[Collected data]
*** Block opens ***
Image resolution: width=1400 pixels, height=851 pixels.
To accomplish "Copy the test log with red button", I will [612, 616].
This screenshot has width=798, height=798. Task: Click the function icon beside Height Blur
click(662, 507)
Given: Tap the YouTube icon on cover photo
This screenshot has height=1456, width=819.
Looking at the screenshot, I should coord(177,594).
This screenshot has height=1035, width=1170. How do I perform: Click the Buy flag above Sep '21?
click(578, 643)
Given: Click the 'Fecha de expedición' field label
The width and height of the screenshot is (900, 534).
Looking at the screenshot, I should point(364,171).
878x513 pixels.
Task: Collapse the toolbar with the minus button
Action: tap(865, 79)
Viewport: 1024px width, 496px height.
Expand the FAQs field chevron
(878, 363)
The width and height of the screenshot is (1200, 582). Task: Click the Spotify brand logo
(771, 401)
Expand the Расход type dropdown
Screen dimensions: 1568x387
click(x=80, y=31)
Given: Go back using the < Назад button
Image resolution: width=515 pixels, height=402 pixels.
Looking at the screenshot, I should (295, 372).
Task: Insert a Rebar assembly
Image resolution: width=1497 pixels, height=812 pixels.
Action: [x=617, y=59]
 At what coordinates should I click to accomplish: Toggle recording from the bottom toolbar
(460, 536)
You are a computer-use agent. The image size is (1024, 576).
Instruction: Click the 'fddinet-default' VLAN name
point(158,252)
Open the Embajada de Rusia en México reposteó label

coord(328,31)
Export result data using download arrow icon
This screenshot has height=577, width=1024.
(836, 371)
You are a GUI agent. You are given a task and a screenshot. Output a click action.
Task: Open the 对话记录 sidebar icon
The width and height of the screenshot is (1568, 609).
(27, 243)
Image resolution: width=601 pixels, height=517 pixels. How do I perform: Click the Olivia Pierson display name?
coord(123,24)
*** Block closes ***
- _YOUR ASSIGNMENT_
Where a line of the data above includes "agent", copy that line.

- _RESULT BELOW_
You are a computer-use agent. The image size is (1024, 576).
You are a GUI agent. You are given a task and a screenshot. Output a click action.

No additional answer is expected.